• [Material for this exercise]
================================
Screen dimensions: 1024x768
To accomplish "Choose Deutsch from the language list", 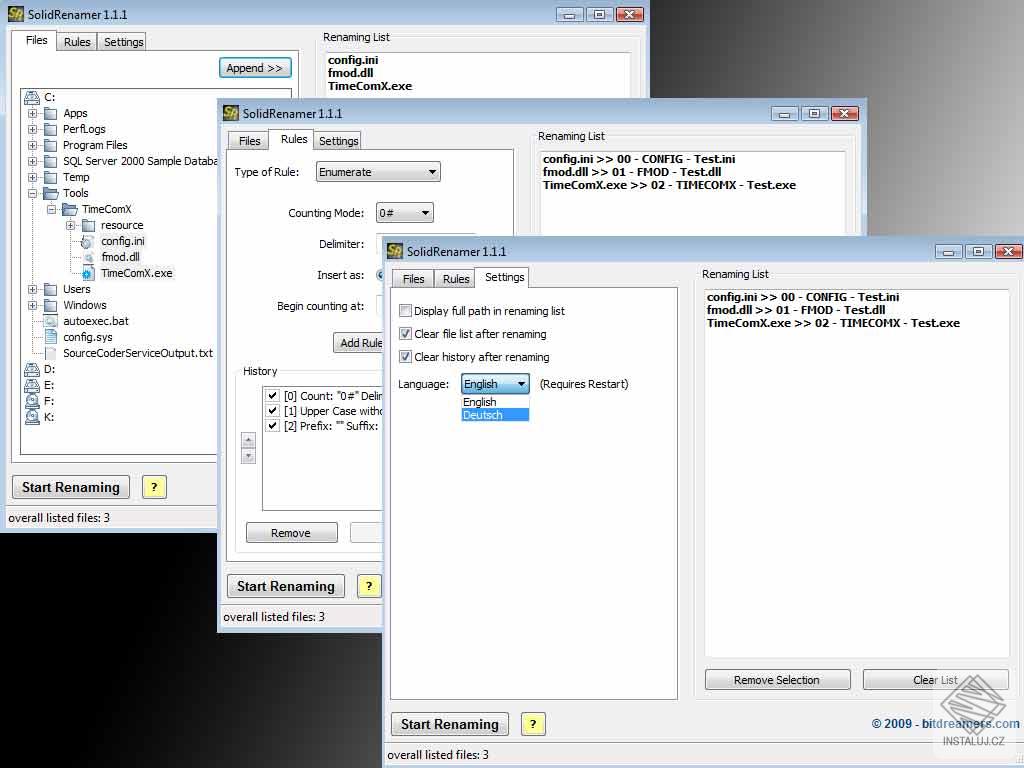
================================
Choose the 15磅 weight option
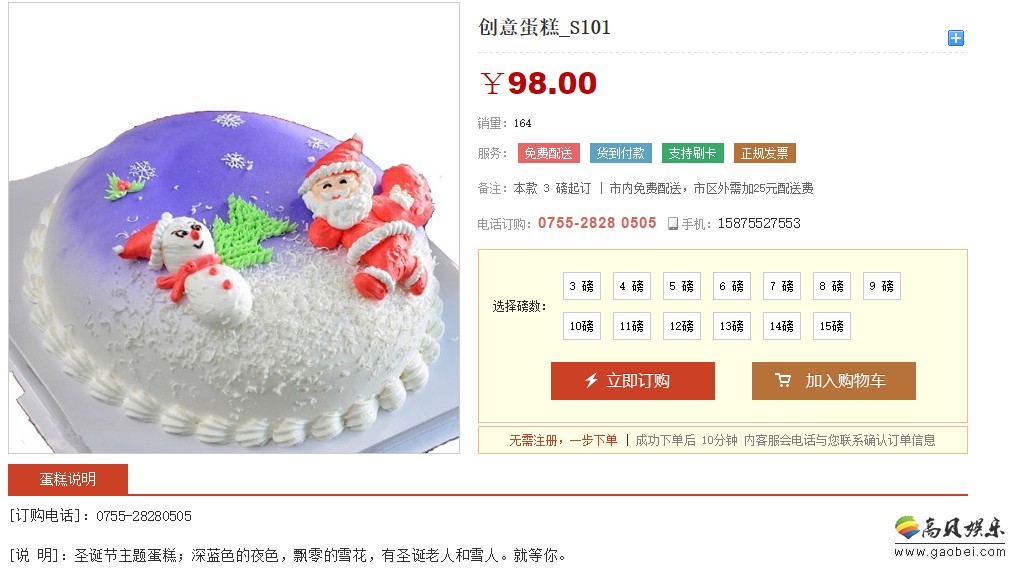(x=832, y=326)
================================
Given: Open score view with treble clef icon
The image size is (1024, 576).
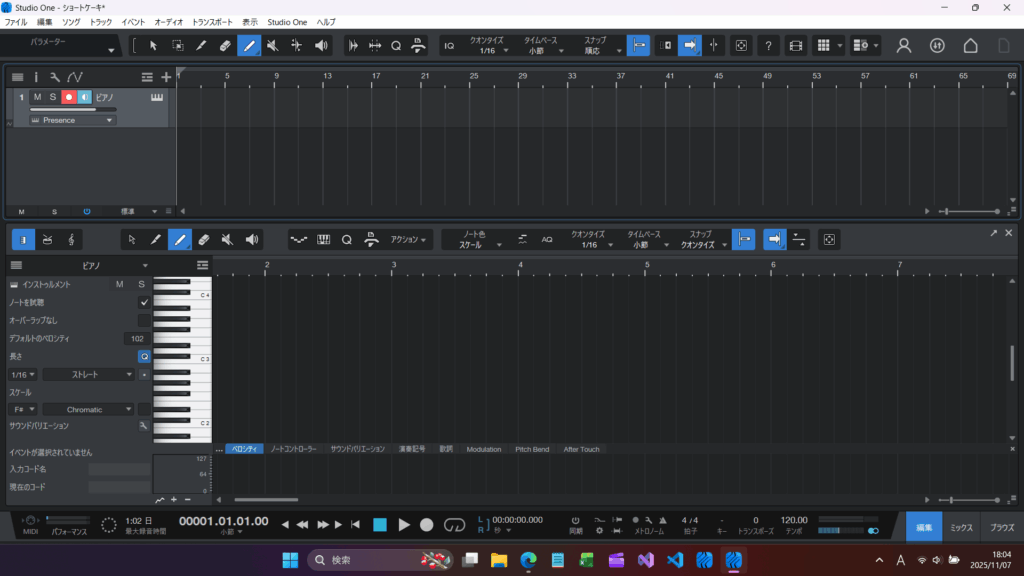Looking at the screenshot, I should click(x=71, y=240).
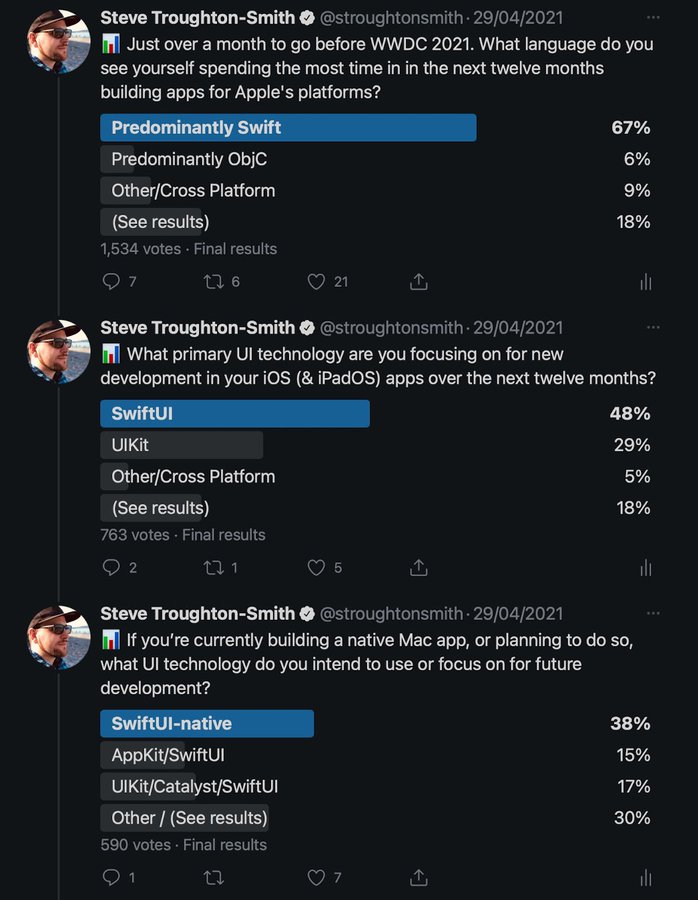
================================
• [Exercise objective] Between and including the line above that contains "Screen dimensions: 1024x768" and the line that contains "Deutsch from the", restate every line word for word. Pictures stay out.

• [Solution]
Screen dimensions: 1024x768
To accomplish "Choose Deutsch from the language list", 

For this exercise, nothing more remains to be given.